Stated exercise
Extract each line of the material below that contains the word "Where".

----------

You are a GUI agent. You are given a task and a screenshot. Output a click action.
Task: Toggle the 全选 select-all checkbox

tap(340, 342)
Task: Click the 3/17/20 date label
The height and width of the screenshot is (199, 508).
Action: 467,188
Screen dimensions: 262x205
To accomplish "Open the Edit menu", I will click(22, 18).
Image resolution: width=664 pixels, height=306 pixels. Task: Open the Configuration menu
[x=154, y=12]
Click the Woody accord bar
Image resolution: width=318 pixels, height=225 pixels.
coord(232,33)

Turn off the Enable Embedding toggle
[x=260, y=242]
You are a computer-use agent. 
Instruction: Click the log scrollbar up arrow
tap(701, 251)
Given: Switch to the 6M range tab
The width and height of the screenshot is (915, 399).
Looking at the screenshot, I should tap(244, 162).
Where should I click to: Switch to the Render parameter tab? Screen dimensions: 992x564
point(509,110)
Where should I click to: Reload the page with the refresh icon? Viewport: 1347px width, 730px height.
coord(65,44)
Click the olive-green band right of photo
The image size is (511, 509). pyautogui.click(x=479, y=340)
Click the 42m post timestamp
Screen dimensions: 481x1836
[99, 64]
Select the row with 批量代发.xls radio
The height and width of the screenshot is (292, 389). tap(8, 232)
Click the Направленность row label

----------

Solved exercise
Where should I click to: Switch to the Render parameter tab? Screen dimensions: 992x564
Where should I click to: Reload the page with the refresh icon? Viewport: 1347px width, 730px height.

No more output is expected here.